■ Text section
####

Wassssssssssssuuuuuuuupppppppp! While that commercial could be the most annoying thing to come out of any decade to date, the 1990s gave light to many more tolerable fads. The Beanie Baby frenzy was still new and Elmo announced he was ticklish. Overalls were “tight” when worn unbuckled and everybody had a fanny pack. “The Rachel” haircut was “da bomb”. Victoria revealed her new secret to the world – The Wonder Bra. To which, the medical field countered with a secret of their own – Viagra. The music industry saw an explosion of boy bands and the hip hop culture soon followed. Teen pop and Grunge music was also popular. Come with me as we count down the “phattest” songs of the decade. Word to your mother.
1990 Nothing Compares 2 U by Sinead O’Connor
Penned by the artist perpetually known as Prince, “Nothing Compares 2 U” didn’t make much of a splash in his 1985 family album. Sinead O’Connor’s 1990 re-recording brought worldwide fame to the song. Sinead topped the charts in both the US and the UK. Prince sang the song once again on his 1993 album and it was later covered by Me First and The Gimme Gimmes on their 2003 album “Take A Break”.
1991 Everything I Do by Bryan Adams
Bryan Adams co-wrote this song for the film “Robin Hood” . The song won success with the release of the movie and became widely popular. It stayed in the #1 spot on the Billboard chart for seven weeks and in the top spot on the UK charts for a record breaking sixteen weeks.

####

■ Exercise directions
Could you continue the countdown of top 1990s songs, picking up after the Bryan Adams entry?

■ Study material
####

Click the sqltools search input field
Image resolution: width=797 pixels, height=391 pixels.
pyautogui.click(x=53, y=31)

####

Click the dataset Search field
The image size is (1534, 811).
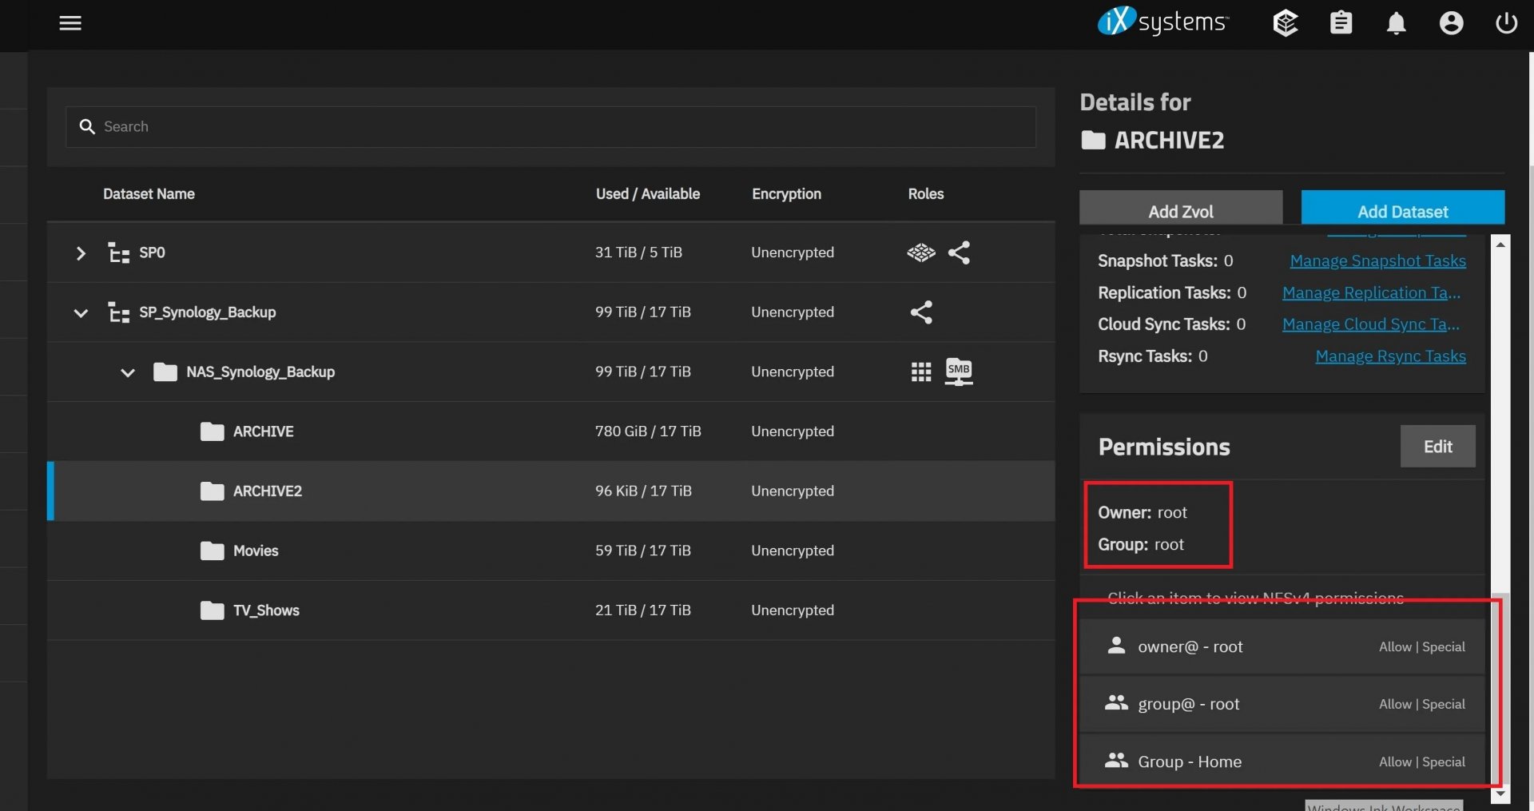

####

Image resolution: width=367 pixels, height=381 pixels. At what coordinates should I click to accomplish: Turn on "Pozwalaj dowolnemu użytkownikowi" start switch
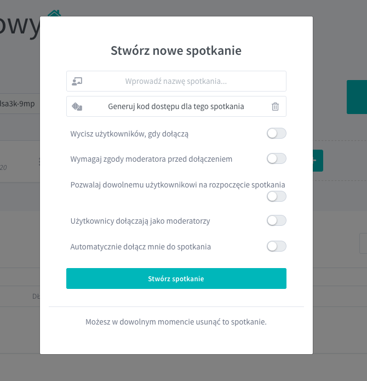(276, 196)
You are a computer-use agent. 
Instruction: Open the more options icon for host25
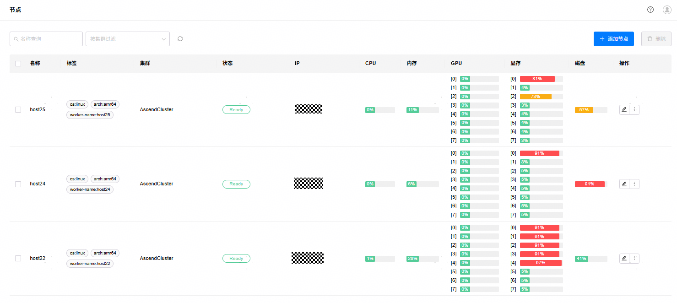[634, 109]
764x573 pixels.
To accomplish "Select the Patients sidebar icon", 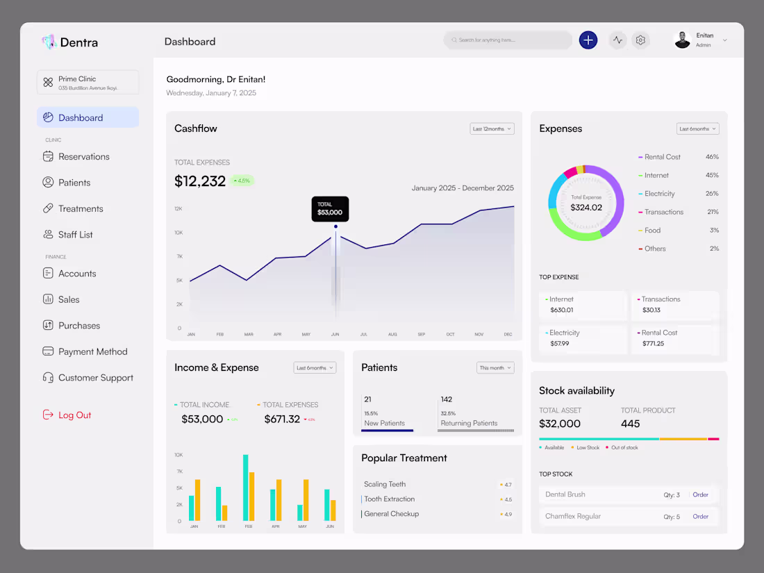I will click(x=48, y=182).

####

■ Result for this task
1992 End of the Road by Boyz II Men
“End of the Road” was written by “Babyface” Edmons. The hit snatched the record of the most successful single ever released on the Motown away from The Jackson 5 – who previously held that title with their single “I’ll Be There”. The Boyz II Men song was witting for the soundtrack of the movie “Boomerang”. It held on to the top spot for thirteen weeks in 1992, breaking yet another record for the longest stay on the charts previously held by Elvis Presley with his hit “Don’t Be Cruel/Hound Dog” of eleven weeks in 1956.
1993 Dreamlover by Mariah Carey
Mariah Carey penned this single for her 1993 album of the same name, which ended up being her most successful to date. “Dreamlover” won her a Grammy nomination for Best Female Pop Vocal Performance in 1993. The song debuted at #40 and held the #1 spot six weeks later – which it held on to for eight weeks. Dreamlover sold enough copies to become certified platinum.
1994 The Sign by Ace of Base
This song landed Ace of Base a Grammy nomination in 1994 and spent six weeks in the Billboard chart’s top spot.
1995 Gangsta’s Paradise by Coolio
This song was featured in the movie Dangerous Minds first and then was released on Coolio’s album of the same name, which won him a Grammy. It is a cover of the Stevie Wonder song “Pastime Paradise” and incorporates the melody of Wonder’s song along with a popular Bible scripture – Psalm 23. “Gangsta’s Paradise” opened the door to mainstream audiences for gangster rap. It was the first rap song to be played on NYC’s Z100 radio station and the first ever gangster rap to land a #1 spot on the UK charts.
1996 Macarena (Bayside Boys Remix) Los Del Rio
This song was originally released in 1993 without English lyrics and had widespread success in Spain and Mexico. The Bayside Boys did a remix of “Macarena” in 1993, adding English lyrics. It turned out to be a surprise smash hit of the summer. A Flamenco instructor from Venezuela invented a dance for her students to dance to during class at her studio to the song. The dance spread like wildfire across the country. “Macarena” spent fourteen weeks at #1 on the Billboard charts and a record shattering sixty weeks in the Top 100.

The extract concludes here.